[Bugfix] Add constraints for sequence parallelism (#4014)

### What this PR does / why we need it? Add Add constraints for sequence parallelism for unsupported scenarios: 1. tp_size > 1 2. enable_expert_parallel must be True for MoE model ### Does this PR introduce _any_ user-facing change? ### How was this patch tested? - vLLM version: v0.11.0 - vLLM main: 83f478bb19 --------- Signed-off-by: realliujiaxu <realliujiaxu@163.com>
2025-11-06 20:02:03 +08:00
parent 259eb25f88
commit 22005c64c1
2 changed files with 12 additions and 3 deletions
--- a/vllm_ascend/utils.py
+++ b/vllm_ascend/utils.py
@@ -659,6 +659,17 @@ def enable_sp(vllm_config=None) -> bool:
            # We retain the env VLLM_ASCEND_ENABLE_FLASHCOMM here for backward compatibility.
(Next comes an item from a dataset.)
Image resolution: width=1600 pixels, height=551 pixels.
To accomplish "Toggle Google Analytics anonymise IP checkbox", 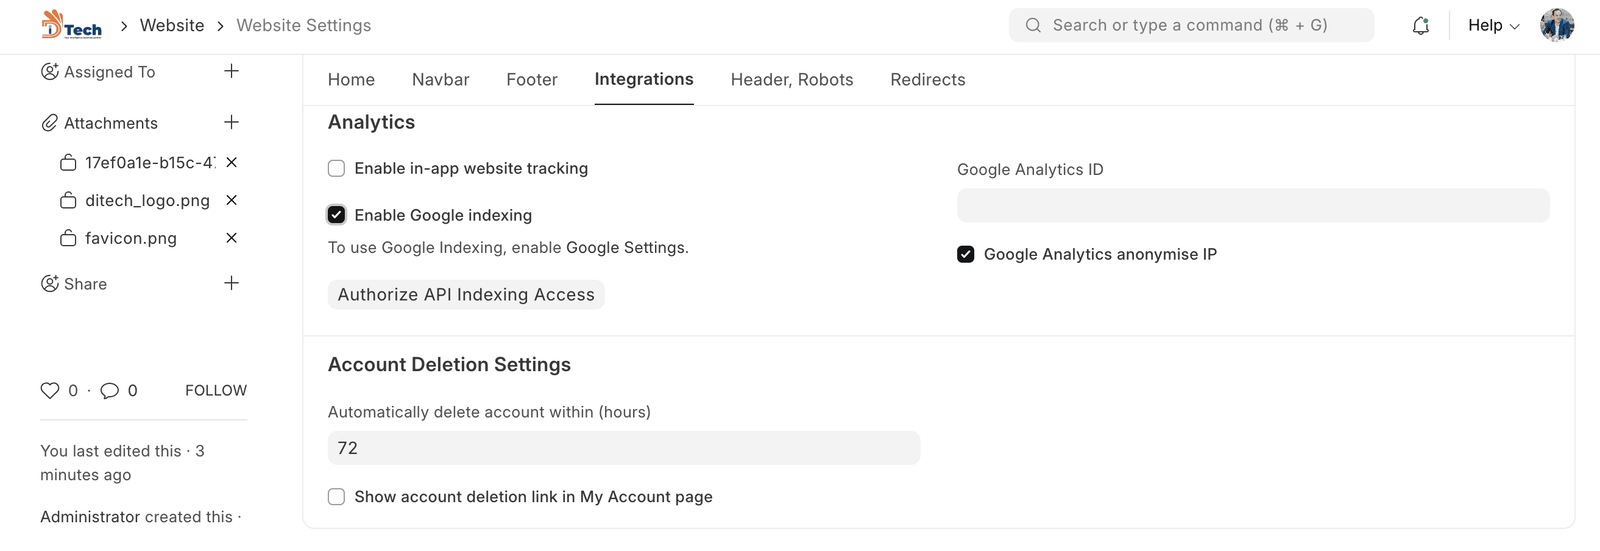I will coord(966,255).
            or bool(int(os.getenv("VLLM_ASCEND_ENABLE_FLASHCOMM", '0'))))

+        if not _ENABLE_SP:
+            return _ENABLE_SP
+
+        assert vllm_config.parallel_config.tensor_parallel_size > 1, \
+            "Flash Comm v1 (Sequence Parallelism) is only supported when tp_size > 1."
+
+        assert (
+            not is_moe_model(vllm_config)
+            or vllm_config.parallel_config.enable_expert_parallel
+        ), "Flash Comm v1 (Sequence Parallelism) requires enable_expert_parallel=True for MoE models."
+
    return _ENABLE_SP